Pregunto, ¿En qué pensaban los inversionistas cuando decidieron que era prudente inaugurar uno nuevo con cinco o seis casi iguales al lado? ¿Qué les hizo creer que le ganarían a sus vecinos? Son preguntas difíciles de contestar. En realidad, esa tarea les corresponde a ellos. Desde este ángulo, las dos posibles causas del colapso de varios de ellos han sido la saturación, a la cual ya nos referimos un poco; y la competencia, que en unos u otros casos acabó venciendo a sus pares.

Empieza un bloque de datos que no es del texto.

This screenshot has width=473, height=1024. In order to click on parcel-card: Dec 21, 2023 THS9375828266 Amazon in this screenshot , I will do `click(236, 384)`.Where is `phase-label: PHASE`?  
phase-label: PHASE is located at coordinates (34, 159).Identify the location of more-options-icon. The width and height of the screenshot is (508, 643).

Otro posible detonante que puedo apreciar como consumidor es la diversidad prácticamente inexistente. Me explico: casi no hay bodegones distintos entre sí. Si bien a lo interno la variedad de mercancías es innegable, unos se enfocan en tecnología o electrodomésticos; otros, en medicinas; y finalmente nos topamos con los que ofrecen bienes de primera necesidad. Estos últimos representan la vasta mayoría y casi siempre su única competencia es sobre los precios. Todos repiten en sus estantes los productos nacionales e importados.

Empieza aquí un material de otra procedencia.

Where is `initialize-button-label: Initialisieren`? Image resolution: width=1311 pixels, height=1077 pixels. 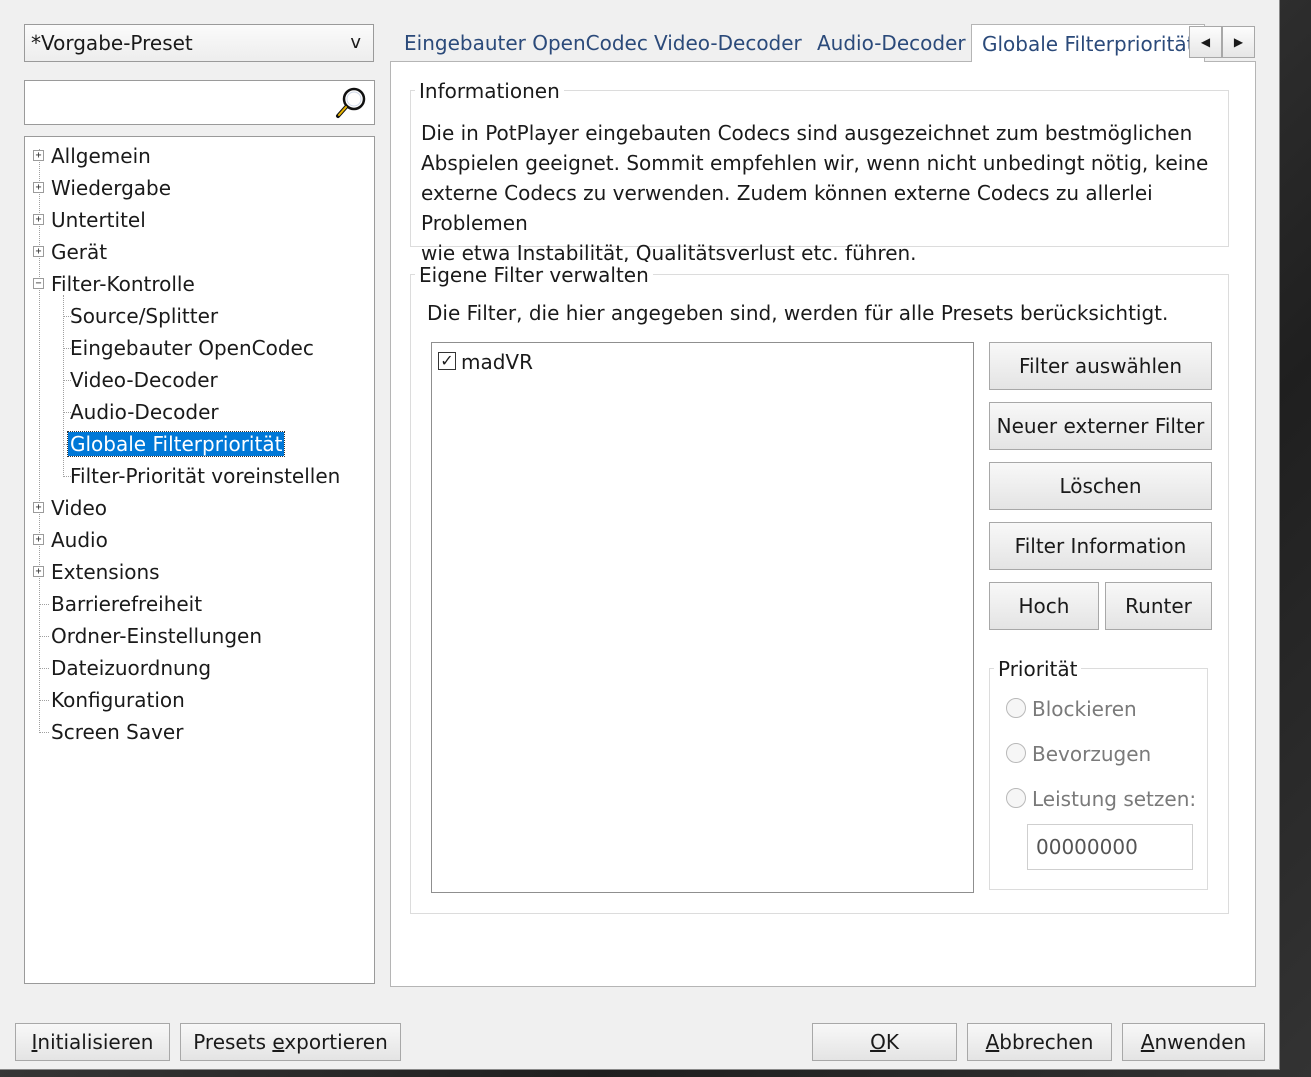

Es increíble, pero si se de este asunto en particular se trata, da igual dónde comprar. Ninguno parece haberse esforzado lo suficiente por diferenciarse de los demás. Creo que esa palabra es clave. No se diferencian entre sí. Sus productos pueden ser encontrados en casi cualquier parte y la experiencia de compra es más o menos la misma. En una sociedad tan desigual como la que ha alertado la UCAB, quienes despachen calidad al mejor precio les debería ir mejor.
Sin ser profesional de la ciencia económica, solamente digo lo que observo en un par de calles que me rodean. Nada más. Y si me pongo a recorrer Caracas, perderé la cuenta de la cantidad de locales disponibles y de los que han cerrado. En mi cuadra ya cerró uno y lo sustituyó otro que se encuentra desolado, como su antecesor. ¿Qué otra cosa se podía esperar, si su concepto es idéntico? Es como si solo le hubieran cambiado el letrero. Y lo peor es que vende exactamente lo mismo que los cinco que conviven con él en esa acera.

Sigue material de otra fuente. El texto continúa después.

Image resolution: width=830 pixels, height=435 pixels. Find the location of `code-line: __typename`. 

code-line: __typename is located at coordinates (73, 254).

Hasta aquí nos trajo el río. Sin duda, los bodegones llegaron para solucionar un problema concreto que padecía Venezuela hace pocos años atrás. Además, son fuentes de empleo formal y le rinden tributos necesarios al Estado. Solo les faltaría algo de originalidad para que la competencia no arrase con unos cuantos de ellos. Esperemos que superen las adversidades y que la desaparición de algunos no le implique al país retroceder en los pasitos de tortuga que ha dado en el último par de años en materia económica.